In automotive parts manufacturing, many injection molders face tightening requirements for both mechanical durability and emissions. This sector shifted from generic resins and demanded compliance with tougher standards. Our QA engineers work directly with their line managers, helping dial in drying times, mold temperatures, and color mix ratios to prevent process drift. Several large suppliers noted a tangible reduction in micro-warping and improved scratch resistance after switching fully to PR-1100 over the competitive mix. By documenting physical property retention before and after environmental exposure, we helped them extend their product warranties and cut customer complaints by over a third, based on their own returns.
Resin quality isn’t just about mechanical specs or glossy sales sheets. It’s built on respect for the people who mold, extrude, or test the material every day. We run regular feedback sessions on the shop floor, picking up pain points missed in remote boardrooms. These check-ins direct plant improvements, from dryer filter sizing to overhaul of bagging equipment. Any lot that fails our release metrics gets scrapped or recycled, period.
We welcome visiting engineers as partners, frequently inviting them to observe production, conduct real-time sampling, and audit our batch records. Our willingness to open the books—and the doors—sets us apart. Auditors have full access to melt flow tests, residual moisture charts, and historical batch trends before placing a new order. This level of transparency builds repeat loyalty; several of our largest accounts began as clients skeptical from past supplier failures. By keeping our process and documentation open, we build authentic trust, not just compliant paperwork.
Our resin doesn’t suit every job. We advise against applications outside defined operating parameters and never promise a “fit all” material. For specialized requirements, our technical labs design custom recipes, always tying new work back to verification in our reactors and pilot lines. Many of our advances stem from partnership trials—not abstract lab work, but hands-on, side-by-side development sessions where plant engineers and our chemists solve challenges together.
Within the chemical industry, production trends shift with every market report. Though many firms chase the next hot polymer or cost-down filler, we maintain our focus on core grades like PR-1100. We believe long-term reliability matters more than speculative “next big things.” Our technical staff and plant operators show pride in consistent output and minimal returns, and our customer base grows with each new reference, not flash-in-the-pan marketing.

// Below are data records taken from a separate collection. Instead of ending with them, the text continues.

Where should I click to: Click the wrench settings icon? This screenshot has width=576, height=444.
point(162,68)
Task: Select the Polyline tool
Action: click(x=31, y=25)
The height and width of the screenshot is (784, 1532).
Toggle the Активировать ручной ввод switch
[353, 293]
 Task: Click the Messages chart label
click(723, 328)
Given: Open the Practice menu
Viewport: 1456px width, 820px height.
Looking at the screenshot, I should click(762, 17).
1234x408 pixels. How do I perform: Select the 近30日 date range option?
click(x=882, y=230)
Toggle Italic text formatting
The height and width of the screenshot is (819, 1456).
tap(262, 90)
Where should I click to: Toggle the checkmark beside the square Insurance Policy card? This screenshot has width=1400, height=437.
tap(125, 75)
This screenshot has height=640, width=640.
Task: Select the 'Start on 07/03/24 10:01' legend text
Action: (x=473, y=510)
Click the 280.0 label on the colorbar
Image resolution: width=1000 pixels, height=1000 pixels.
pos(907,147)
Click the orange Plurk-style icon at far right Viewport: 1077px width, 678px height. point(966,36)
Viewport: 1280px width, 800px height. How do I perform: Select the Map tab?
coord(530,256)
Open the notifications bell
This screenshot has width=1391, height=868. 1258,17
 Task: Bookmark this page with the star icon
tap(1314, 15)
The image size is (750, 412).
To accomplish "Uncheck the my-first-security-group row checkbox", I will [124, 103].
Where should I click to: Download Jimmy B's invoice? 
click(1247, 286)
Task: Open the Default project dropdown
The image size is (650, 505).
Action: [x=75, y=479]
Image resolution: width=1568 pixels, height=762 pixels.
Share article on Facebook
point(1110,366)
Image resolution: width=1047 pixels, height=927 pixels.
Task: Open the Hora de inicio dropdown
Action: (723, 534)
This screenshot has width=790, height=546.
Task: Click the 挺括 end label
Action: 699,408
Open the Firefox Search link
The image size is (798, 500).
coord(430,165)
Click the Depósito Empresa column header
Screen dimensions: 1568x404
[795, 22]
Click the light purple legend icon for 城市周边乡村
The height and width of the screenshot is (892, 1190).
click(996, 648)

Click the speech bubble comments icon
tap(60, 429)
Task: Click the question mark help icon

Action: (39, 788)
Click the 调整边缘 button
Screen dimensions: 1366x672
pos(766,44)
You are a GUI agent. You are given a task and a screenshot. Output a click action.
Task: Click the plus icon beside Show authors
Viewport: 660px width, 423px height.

In our day-to-day, the reality of resin manufacturing goes beyond formulas and specifications. It’s about making sure each particle does its job for the processor—melting cleanly, running smoothly, and producing less headache at every stage. It’s about listening to hands-on workers and learning from every shipment, not just the ones that go right. Whether it’s a multinational plant running parts by the pallet or a specialized shop building prototypes, the lessons we learn from every line feed back into each new batch we make.
Pure Resin Particle Material, especially our PR-1100 grade, reflects a living commitment to quality and collaboration throughout the manufacturing chain. The trust we build only lasts as long as our next lot stays true. Every day, in every reactor run, we work to prove that commitment batch after batch, making sure the resin works as hard as the people who use it.